Each night I would go into my kid’s room to read a book, pray with them, give them kiss and say goodnight. I began a bedtime ritual when each of them reached the age of 4 or 5. One that would continue for the next 4-5 years where I would periodically have this discussion with them. For example, with my oldest son I said, “Ryan, if we were line up all the boys in the whole world, which one would I choose to me my son?” At first he would respond, “Would you pick me?” I said, “Yes, I would pick you.” A year or so later, in response to my question Ryan would say rather affirmatively, “You would pick me!” I would say, “That’s right. Out of all the boys in the whole world I would pick you to be my son.” At about 8 years old, one night after a moment’s pause Ryan said in reply, “What if one of them played basketball better?” I paused, looked him in the eyes and said, “I would pick you.” He then said, “What if one of them was smarter?” I said, “I would pick you.” Ryan thought for a second and said, “I’m glad you’d pick me.”
I knew at that last interaction Ryan finally understood what I was trying to convey to him— that to me, he is enough. That I love him unconditionally. That there’s nothing good nor bad he could do that would cause me to love him less. That I’m glad that he’s my son and that I would choose no other than him.

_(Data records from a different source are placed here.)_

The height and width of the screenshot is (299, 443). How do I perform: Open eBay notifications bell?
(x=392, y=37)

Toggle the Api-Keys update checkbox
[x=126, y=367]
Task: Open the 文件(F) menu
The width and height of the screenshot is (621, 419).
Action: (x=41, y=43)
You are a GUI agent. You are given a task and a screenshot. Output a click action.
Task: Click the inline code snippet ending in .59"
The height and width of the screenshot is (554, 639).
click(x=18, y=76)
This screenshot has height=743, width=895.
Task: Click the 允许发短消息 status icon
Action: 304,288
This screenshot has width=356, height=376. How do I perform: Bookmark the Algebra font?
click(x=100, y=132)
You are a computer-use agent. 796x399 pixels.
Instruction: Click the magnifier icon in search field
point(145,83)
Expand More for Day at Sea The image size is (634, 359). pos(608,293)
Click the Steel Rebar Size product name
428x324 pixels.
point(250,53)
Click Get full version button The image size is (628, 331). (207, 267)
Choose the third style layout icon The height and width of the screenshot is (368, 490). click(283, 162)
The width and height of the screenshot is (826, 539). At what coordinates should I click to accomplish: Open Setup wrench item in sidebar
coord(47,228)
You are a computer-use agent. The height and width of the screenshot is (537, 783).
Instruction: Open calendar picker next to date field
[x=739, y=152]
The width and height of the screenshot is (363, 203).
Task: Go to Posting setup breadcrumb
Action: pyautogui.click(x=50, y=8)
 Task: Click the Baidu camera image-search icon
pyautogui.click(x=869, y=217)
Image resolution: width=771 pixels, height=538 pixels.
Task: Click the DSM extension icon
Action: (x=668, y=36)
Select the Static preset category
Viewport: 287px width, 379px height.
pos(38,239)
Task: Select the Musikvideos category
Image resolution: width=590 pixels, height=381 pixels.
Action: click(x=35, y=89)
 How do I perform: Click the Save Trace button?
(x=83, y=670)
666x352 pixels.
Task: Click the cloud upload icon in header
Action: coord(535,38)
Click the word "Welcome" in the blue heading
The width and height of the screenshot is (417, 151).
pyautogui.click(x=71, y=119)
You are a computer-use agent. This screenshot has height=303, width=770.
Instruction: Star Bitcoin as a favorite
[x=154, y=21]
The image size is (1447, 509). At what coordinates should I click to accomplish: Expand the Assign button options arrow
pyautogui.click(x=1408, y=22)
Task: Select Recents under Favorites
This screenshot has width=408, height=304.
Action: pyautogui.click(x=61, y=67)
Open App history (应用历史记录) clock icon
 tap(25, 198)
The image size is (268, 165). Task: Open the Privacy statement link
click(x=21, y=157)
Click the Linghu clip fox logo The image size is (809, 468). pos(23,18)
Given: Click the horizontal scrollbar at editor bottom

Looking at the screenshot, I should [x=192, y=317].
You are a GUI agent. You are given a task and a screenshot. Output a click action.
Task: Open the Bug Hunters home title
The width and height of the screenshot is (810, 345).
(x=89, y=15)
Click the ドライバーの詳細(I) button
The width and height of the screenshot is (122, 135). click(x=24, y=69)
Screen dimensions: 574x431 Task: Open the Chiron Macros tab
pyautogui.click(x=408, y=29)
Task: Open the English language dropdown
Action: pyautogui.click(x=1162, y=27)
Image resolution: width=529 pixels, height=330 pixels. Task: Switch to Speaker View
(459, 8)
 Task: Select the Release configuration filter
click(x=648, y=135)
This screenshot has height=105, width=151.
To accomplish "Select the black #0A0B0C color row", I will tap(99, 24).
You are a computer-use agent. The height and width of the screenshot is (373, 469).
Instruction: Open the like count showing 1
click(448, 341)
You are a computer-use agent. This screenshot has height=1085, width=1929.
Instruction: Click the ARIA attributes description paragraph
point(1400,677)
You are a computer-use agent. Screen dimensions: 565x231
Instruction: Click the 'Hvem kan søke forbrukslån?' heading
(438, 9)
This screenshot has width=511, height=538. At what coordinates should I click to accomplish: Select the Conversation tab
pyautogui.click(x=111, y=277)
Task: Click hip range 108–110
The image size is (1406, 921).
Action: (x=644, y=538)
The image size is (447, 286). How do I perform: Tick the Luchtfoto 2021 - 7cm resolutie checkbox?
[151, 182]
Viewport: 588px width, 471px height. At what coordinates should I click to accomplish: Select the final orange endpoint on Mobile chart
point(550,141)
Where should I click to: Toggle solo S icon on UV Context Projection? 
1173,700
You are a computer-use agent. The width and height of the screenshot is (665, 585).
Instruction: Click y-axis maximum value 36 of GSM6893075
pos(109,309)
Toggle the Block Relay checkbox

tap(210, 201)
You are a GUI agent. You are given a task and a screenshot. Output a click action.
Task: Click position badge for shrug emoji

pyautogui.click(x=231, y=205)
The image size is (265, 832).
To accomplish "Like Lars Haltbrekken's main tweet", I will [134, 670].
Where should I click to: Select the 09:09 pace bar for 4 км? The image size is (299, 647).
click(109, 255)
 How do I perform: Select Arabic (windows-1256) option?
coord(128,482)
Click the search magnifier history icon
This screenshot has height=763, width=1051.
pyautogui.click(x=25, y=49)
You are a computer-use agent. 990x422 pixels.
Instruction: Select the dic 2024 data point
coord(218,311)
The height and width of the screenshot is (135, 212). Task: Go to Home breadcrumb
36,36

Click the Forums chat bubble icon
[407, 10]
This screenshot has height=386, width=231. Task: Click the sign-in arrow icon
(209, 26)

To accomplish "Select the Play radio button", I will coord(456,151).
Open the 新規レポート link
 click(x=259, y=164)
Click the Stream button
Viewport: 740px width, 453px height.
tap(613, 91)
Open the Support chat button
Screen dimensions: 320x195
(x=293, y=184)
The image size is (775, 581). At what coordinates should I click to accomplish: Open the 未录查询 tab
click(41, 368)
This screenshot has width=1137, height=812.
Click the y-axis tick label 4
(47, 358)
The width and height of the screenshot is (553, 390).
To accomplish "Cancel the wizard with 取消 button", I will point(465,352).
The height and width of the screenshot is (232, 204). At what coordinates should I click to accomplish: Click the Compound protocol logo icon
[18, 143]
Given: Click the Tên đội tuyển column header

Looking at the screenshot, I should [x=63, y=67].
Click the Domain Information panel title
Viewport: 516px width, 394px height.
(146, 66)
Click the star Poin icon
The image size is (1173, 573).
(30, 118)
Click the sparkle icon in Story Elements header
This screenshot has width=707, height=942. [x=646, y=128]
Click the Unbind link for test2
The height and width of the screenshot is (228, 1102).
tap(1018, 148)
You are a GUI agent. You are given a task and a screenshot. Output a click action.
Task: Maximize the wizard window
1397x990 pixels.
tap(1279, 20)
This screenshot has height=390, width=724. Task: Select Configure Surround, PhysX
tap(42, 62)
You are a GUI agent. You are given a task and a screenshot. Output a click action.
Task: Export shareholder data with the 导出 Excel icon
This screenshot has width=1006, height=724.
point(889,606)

By nature, esteem is not meant to be achieved, but to be received. Sadly in our world, we get that backwards. Many grow up believing that love is earned, and is a result of their performance and achievements. Yet, to feel esteem from within results from being loved unconditionally by someone you esteem. Someone bigger than you, bigger than life that you respect and admire. And there’s no one more powerful to do that than that guy called “dad”. That’s the power you have. To love your child not based upon their performance, but despite any achievements they make or ones they never will- you’d choose them. I'm thankful that God, as my Father in Heaven, loves me that way— and I've tried to make sure my kids received that same kind of love from me.
It's vital for your kids to know, and for you tell them out loud, “There’s nothing you could ever do, or not do, that would cause me to stop loving you.”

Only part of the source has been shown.